**Text shown**
[Start of Attachment]
The pandemic has rolled back years of progress towards equality between men and women, according to a report released Wednesday showing the crisis had added decades to the trajectory towards closing the gender gap.
A range of studies have shown that the Covid-19 pandemic has had a disproportionate impact on women, who have lost jobs at a higher rate than men, and had to take on much more of the extra childcare burden when schools closed.
The effects will be felt in the long-term, according to the World Economic Forum, which in its annual Global Gender Gap Report found that the goalposts for gender parity appeared to be moving further away.
"There has been sort of a rollback to traditional behaviours inside the home, and that then creates a double shift for women who are working," WEF managing director Saadia Zahidi told a virtual press conference.
The organisation, which usually gathers the global elite in the plush Swiss ski resort of Davos each year, had found in its previous report, published in December 2019 right before the pandemic hit, that gender parity across a range of areas would be reached within 99.5 years.
But this year's report shows the world is not on track to close the gender gap for another 135.6 years.
"Another generation of women will have to wait for gender parity," the WEF said in a statement.
The Geneva-based organisation's annual report tracks disparities between the sexes in 156 countries across four areas: education, health, economic opportunity and political empowerment.
Workplace equality in 267 years
On the plus side, women appear to be gradually closing the gender gap in areas such as health and education.
But inequality in the workplace—which has long appeared to be the stickiest area to fix—is still not expected to be erased for another 267.6 years.
And the pandemic has not helped.
The WEF pointed to a study by the UN's International Labour Organization showing that women were more likely to lose their jobs in the crisis, in part because they are disproportionately represented in sectors directly disrupted by lockdowns.
Surveys by pollsters Ipsos have meanwhile shown that women were carrying a greater share of the burden of increased housework and childcare during lockdowns.
"We find that women around the world are now spending (the equivalent of) a full-time job doing childcare," Ipsos chief operating officer Natalie Lacey told Wednesday's press conference.
[End of Attachment]
**Screenshot grounding data**
[Start of Attachment]
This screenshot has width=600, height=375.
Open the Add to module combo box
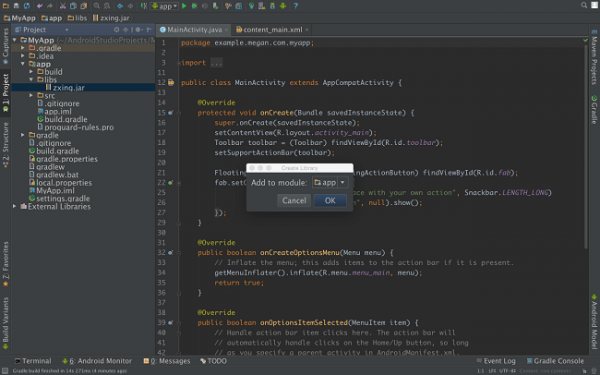(330, 183)
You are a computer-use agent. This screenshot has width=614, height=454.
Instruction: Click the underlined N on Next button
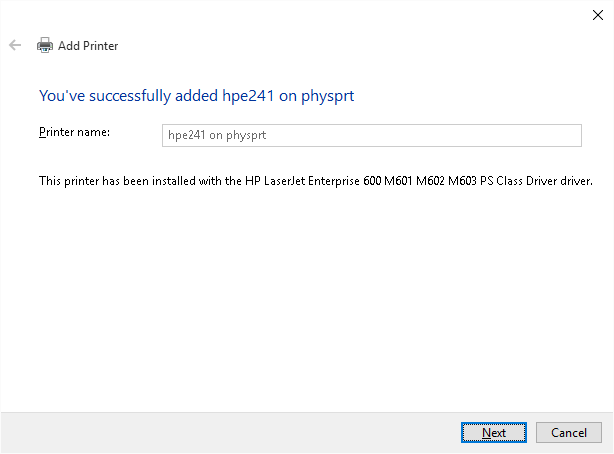click(486, 433)
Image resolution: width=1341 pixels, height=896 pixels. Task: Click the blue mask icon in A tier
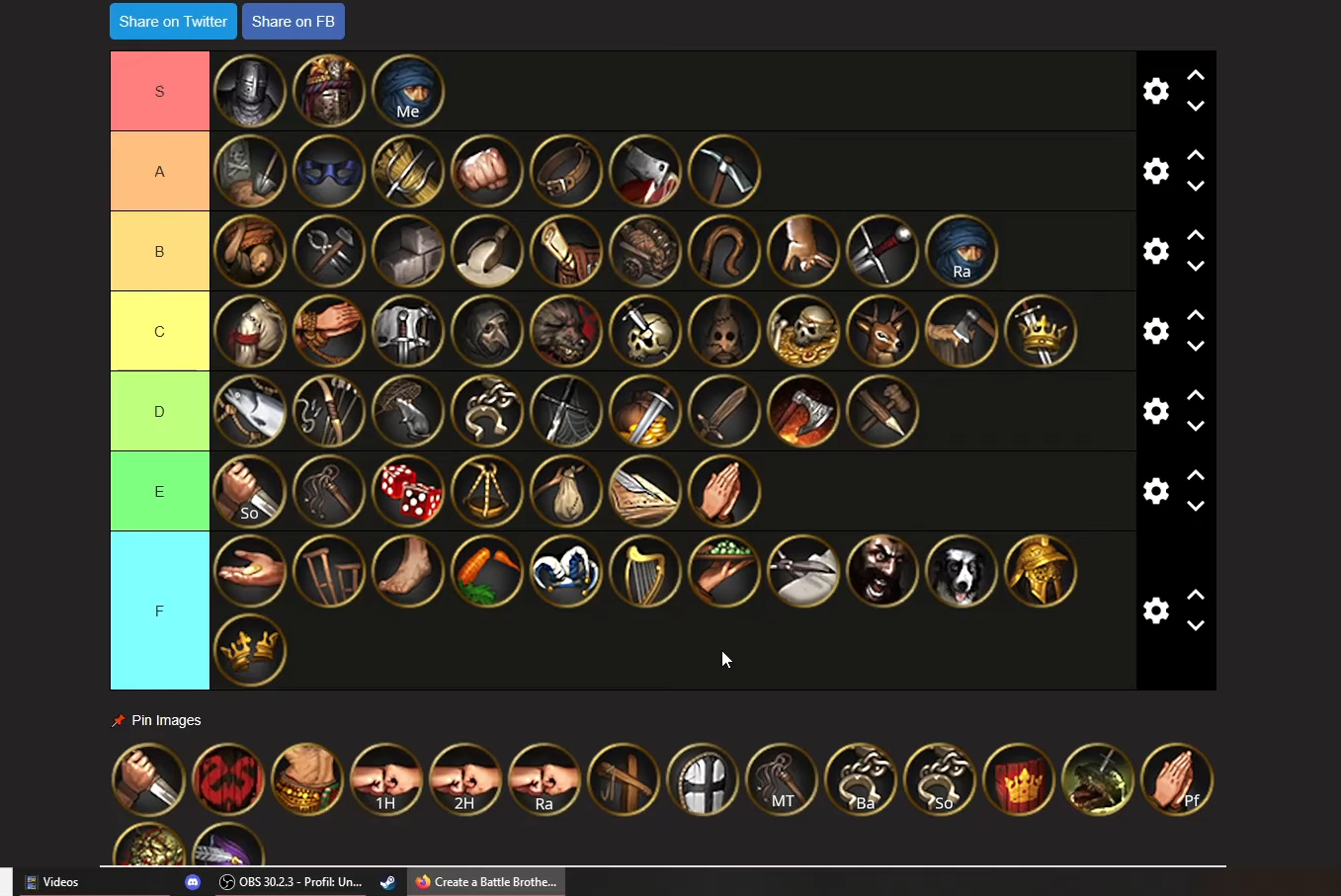pyautogui.click(x=329, y=171)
[End of Attachment]
**How to complete this task**
Reproduce the passage of the gender gap article from "And the pandemic" up to and including "disrupted by lockdowns.", word for word.

**Written response**
And the pandemic has not helped.
The WEF pointed to a study by the UN's International Labour Organization showing that women were more likely to lose their jobs in the crisis, in part because they are disproportionately represented in sectors directly disrupted by lockdowns.